Jutte welcomed the news.
"I am excited to see that my previous research in nonlinear spring design is useful to this challenge. There are many applications out there that can be improved with non-traditional, customized springs; the fulfilling (and fun) part is discovering these applications," she said.
The new concept is a customized constant-force spring design and was judged the best idea for meeting the challenge of minimizing force fluctuations over a person's maximum gait displacement of 18 inches, while also minimizing mass, volume and power requirements. It replaces gravity so that someone exercising in a simulated zero gravity environment on Earth, such as on a horizontal suspension treadmill, or someone who is exercising without gravity in space would still feel the effects of gravity with every footstep taken on the treadmill.
To achieve the goal, Jutte suggested simulating gravity with the constant-force springs she developed. The springs, which look like flattened wires, would work by pushing the person toward the treadmill to feel the effects of gravity during exercise. The springs could be designed for each individual user to accommodate different sizes and weights and also so that it can simulate both gravity conditions on Earth as well as lunar gravity, which is one-sixth that of Earth.
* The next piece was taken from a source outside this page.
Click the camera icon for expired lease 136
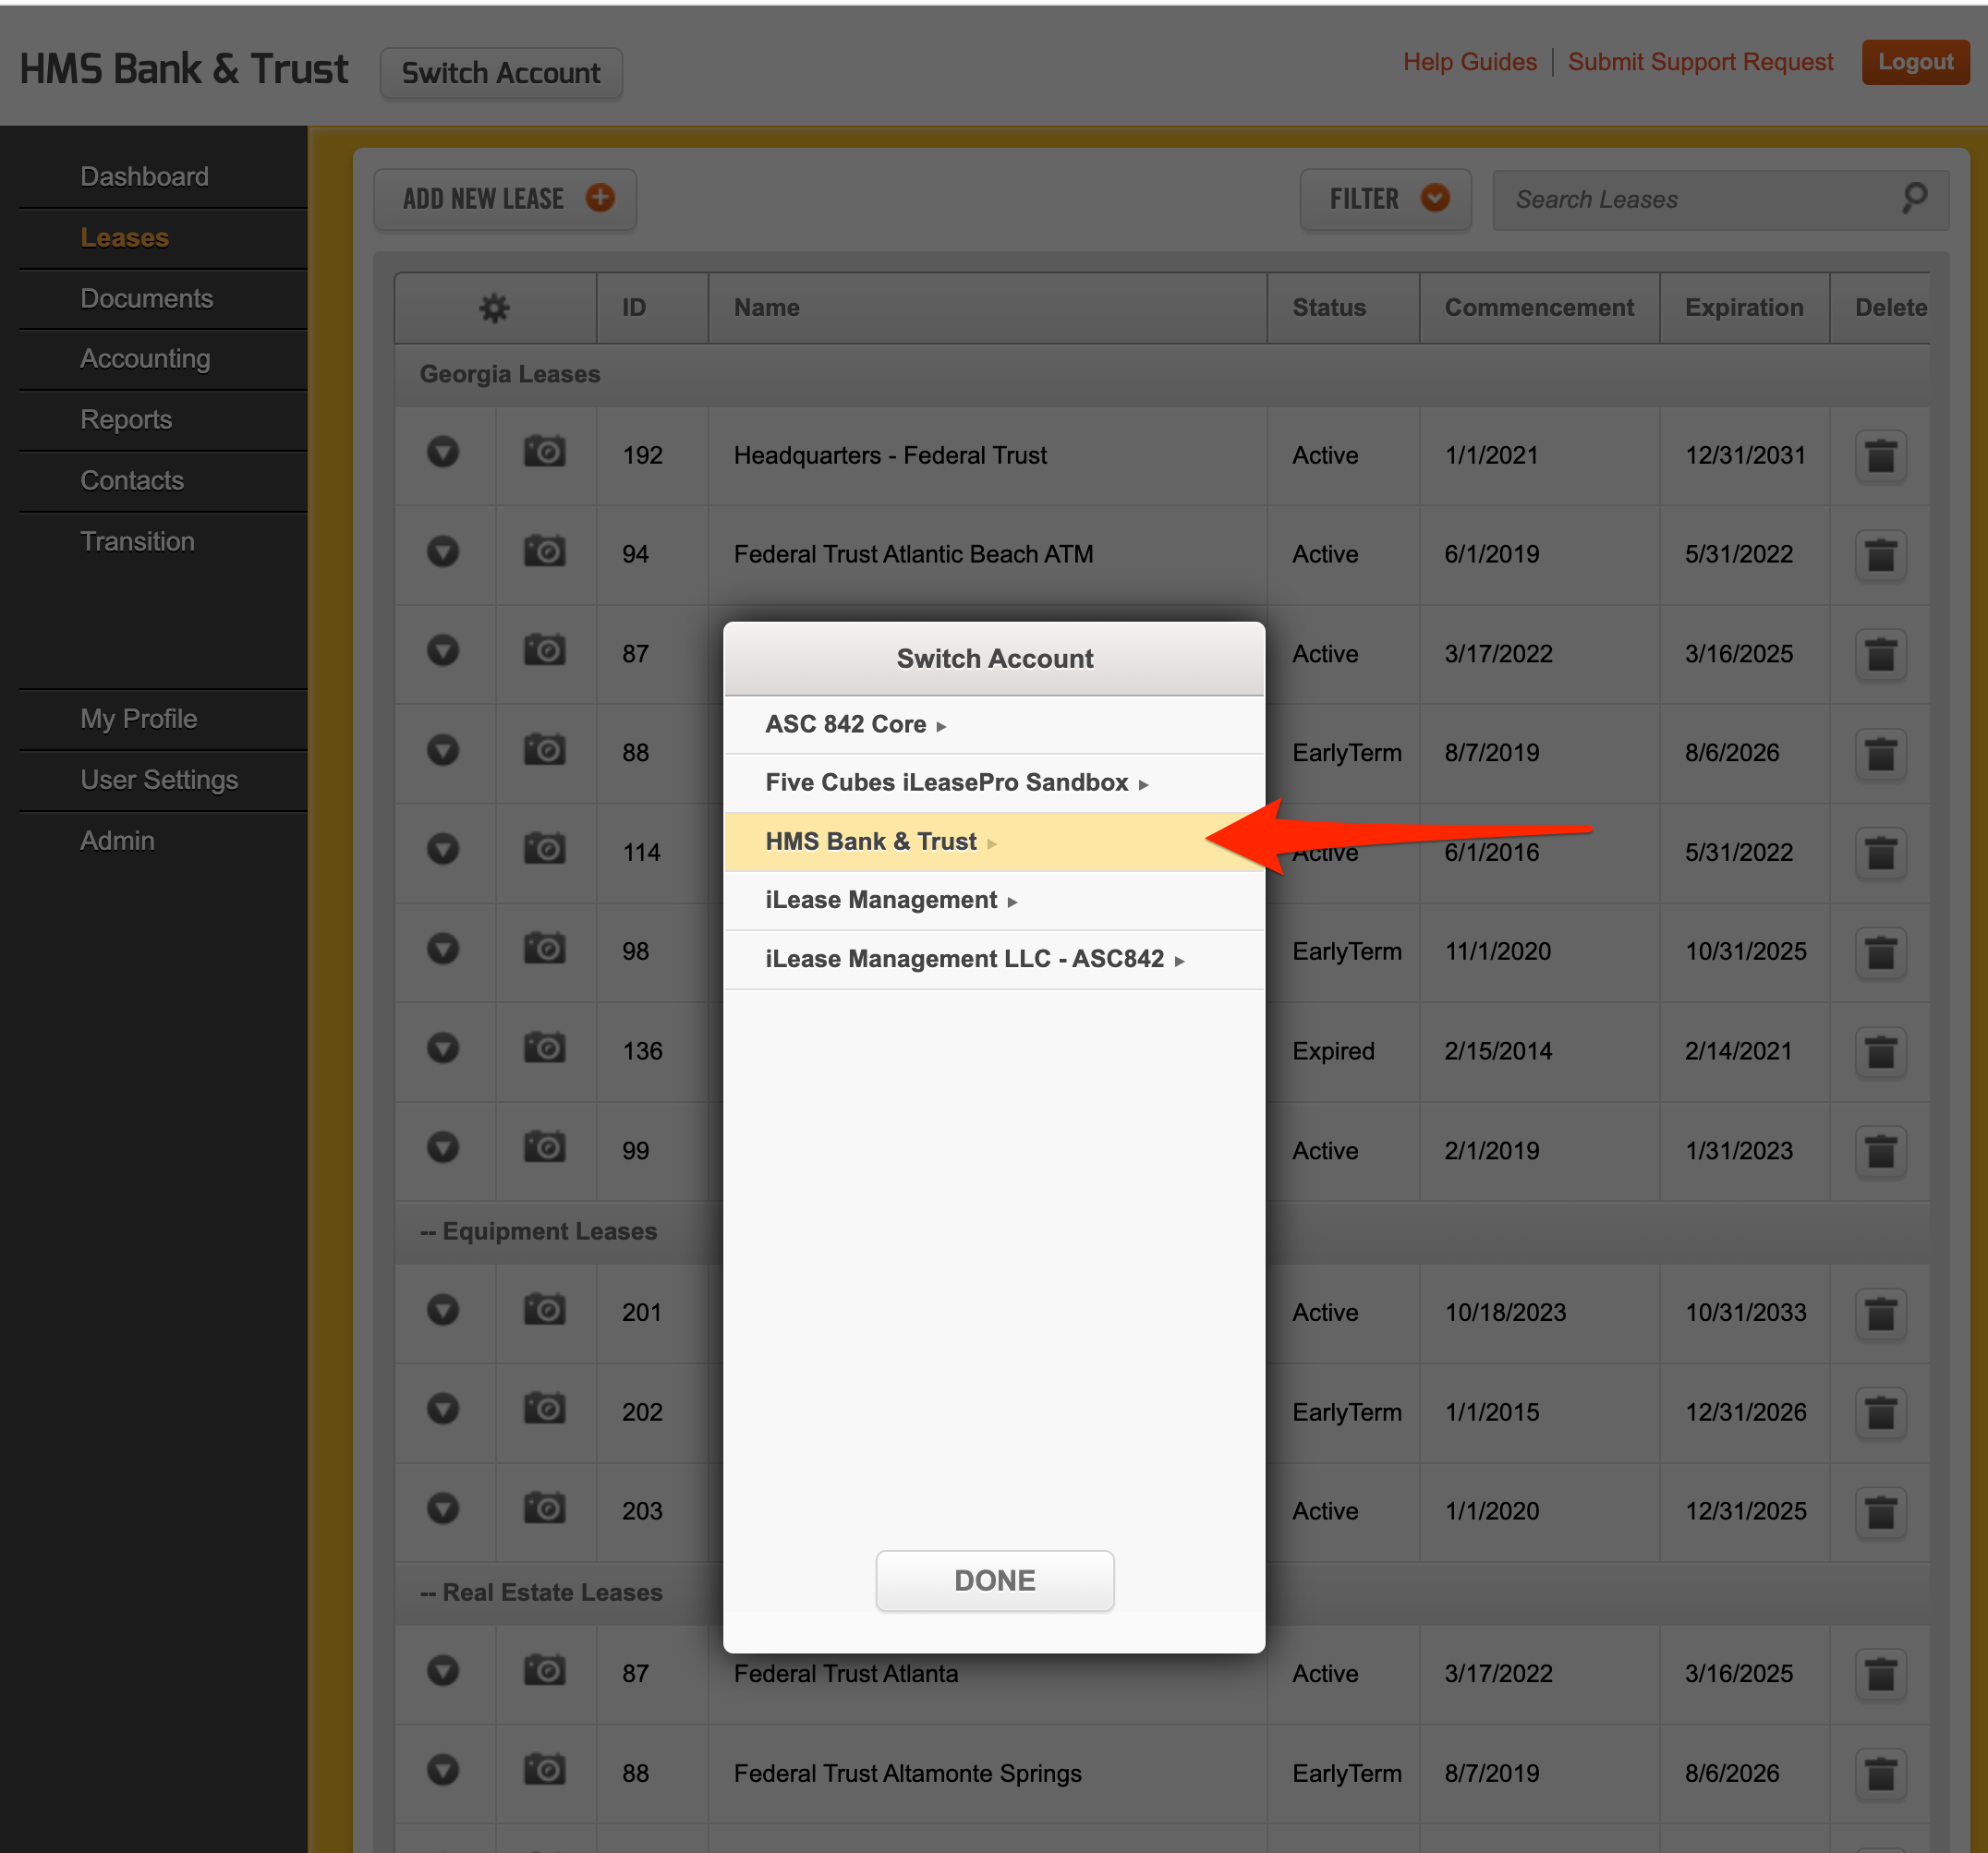 point(545,1048)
Though some additional engineering could improve the function of the constant-force spring for use in space or zero gravity treadmills, a prototype for proof of concept showed the merit of Jutte's ideas. Coincidently, Jutte's doctoral thesis was on non-linear springs, including constant-force springs, and how to create them. It was on her work at the University of Michigan, where she also earned a mechanical engineering master's degree in the same area, that she based the foundation for her NASA challenge work.
Jutte said she was delighted when her doctoral work culminated in a computer program that created nontraditional spring designs from specifications provided by the user and algorithms to scale the springs for different applications.
Applications for the constant-force spring, or nonlinear springs in general, could go far beyond space treadmills to more terrestrial uses such as improving artificial implants and prosthetics since many biological materials have a nonlinear stiffness, she said. The springs might also help reduce injuries by making heavier objects feel almost weightless while a person performs a task. In that case, the springs are used to counterbalance the heavier object. When using the same concept in machines, smaller motors can replace larger ones, potentially leading to energy savings.
Regardless of how it will be used, Jutte's constant-force spring was judged to be a new approach that merits further investigation.